When it comes to its offerings and product performance, Continental always has a safety factor in mind.

“For example, the Dinga Gun has a four to one pressure rating and that again is market leading, not many companies offer that and that’s because we trust the product’s performance and quality,” said Weston.

The life cycle of the hoses, especially because of their components, is another critical area for the company, ensuring the best quality it can which extends the life of the product.

“When you’ve got hoses that are made with specific plasticisers it can break down the hose quickly which is why we use the specific materials that we do which improves quality and life cycle,” said Weston.

“We also recommend regular cleans and clean in place (CIP) processes.
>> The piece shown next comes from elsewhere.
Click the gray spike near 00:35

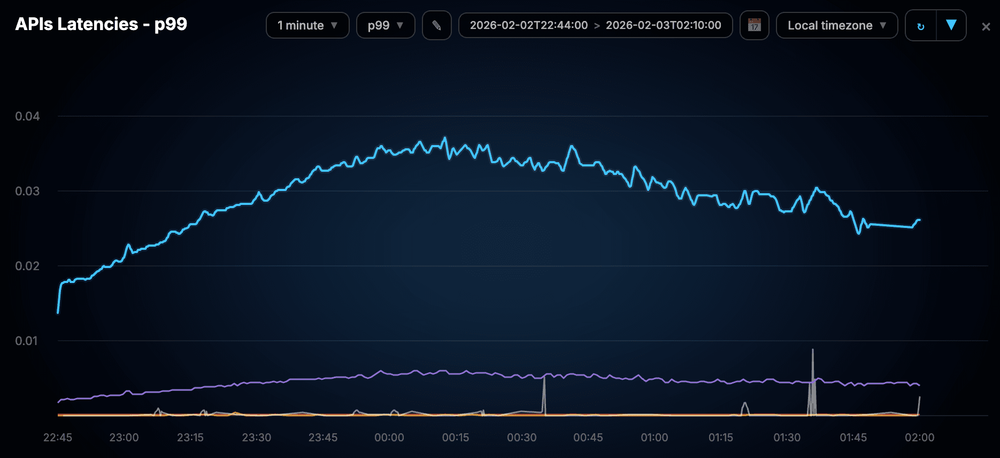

The compounds we use are also capable of going through a CPI process with things like high temperatures which may degrade other products.”

Traceability has also been a continued area of attention for Continental and its newly developed Continental Crimp Cloud is a prime example of this.

“The Continental Crimp Cloud is a connected solution which can take operations to the next level,” said Weston.

“What it’s really doing is taking from the assembly process and log all of that through a digital crimper.

“When we make a hose assembly, we make a piece of equipment where hydraulic power dyes squash the fitting over the end of the hose. That is essentially what this machine does.”

In the past, to get the right crimp and attachment you would take certain measurements and make sure the crimp is done right and then when finished you measure it to make sure the correct crimp diameter is present and then a pressure test is conducted it and holds the crimp for 20 minutes to watch the pressure decline by a certain amount, giving them valuable insight into the right pressure.

“If you didn’t do that you might blow the end off or have a leak, but this nee machinery of ours avoids that issue.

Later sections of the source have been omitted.